++++ TEXT SECTION

Translate: Nauta cum amico ad oppidum ambulat. Break it down: Nauta (nominative, subject) "the sailor"; cum amico (cum + ablative) "with a friend"; ad oppidum (ad + accusative) "to the town"; ambulat "walks". Result: "The sailor walks to the town with a friend." Notice how each preposition pulled its noun into the right case.

When reading, treat a preposition as a signal: it warns you that the next noun belongs to it and will be in the accusative or ablative. Bundle the preposition with its noun as a single phrase, and the sentence falls into place.

Key terms
preposition
A word placed before a noun to show a relationship such as place, motion, or accompaniment.
object of the preposition
The noun governed by a preposition; it is accusative or ablative, never nominative.
accusative of motion
The case used after prepositions like ad, per, and trans to show motion toward or through.

++++++++

> _WORK INSTRUCTIONS_
[A] What does the Latin prepositions text say "ambulat" means?
[B] Write out the stretch of the Latin prepositions text from "Translate: Nauta cum" through "motion, or accompaniment.".
[C] Translate this sentence from the Latin prepositions text into Spanish: "Bundle the preposition with its noun as a single phrase, and the sentence falls into place."

++++ DATA SEGMENT

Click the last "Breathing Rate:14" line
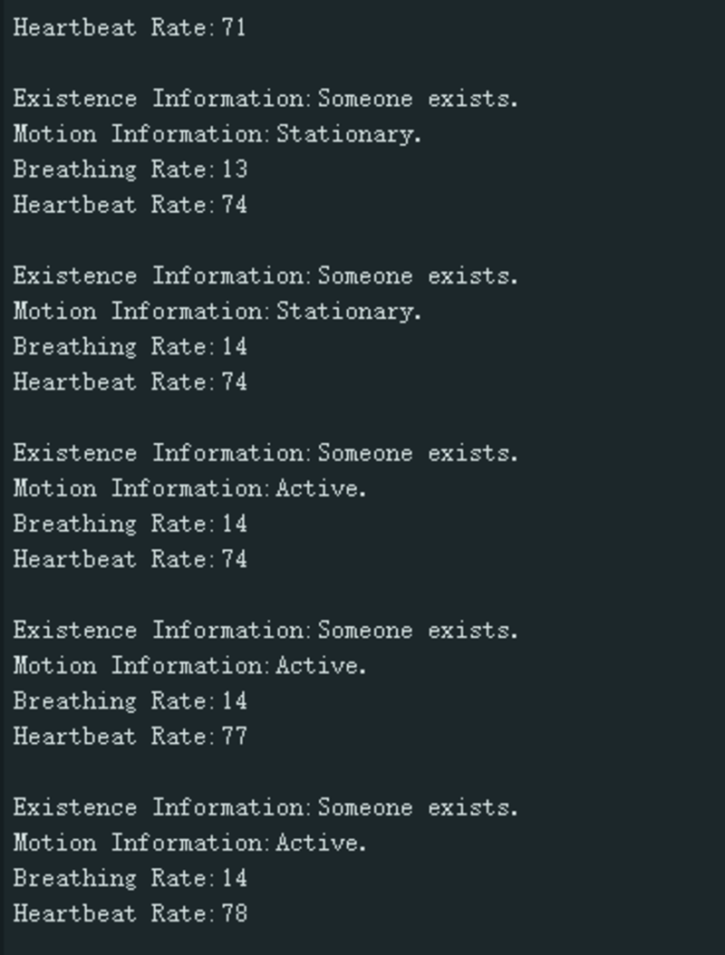 pyautogui.click(x=130, y=878)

++++++++

> _REPLIES_
[A] "Walks."

[B]
Translate: Nauta cum amico ad oppidum ambulat. Break it down: Nauta (nominative, subject) "the sailor"; cum amico (cum + ablative) "with a friend"; ad oppidum (ad + accusative) "to the town"; ambulat "walks". Result: "The sailor walks to the town with a friend." Notice how each preposition pulled its noun into the right case.

When reading, treat a preposition as a signal: it warns you that the next noun belongs to it and will be in the accusative or ablative. Bundle the preposition with its noun as a single phrase, and the sentence falls into place.

Key terms
preposition
A word placed before a noun to show a relationship such as place, motion, or accompaniment.

[C] Agrupa la preposición con su sustantivo como una sola frase, y la oración encaja en su lugar.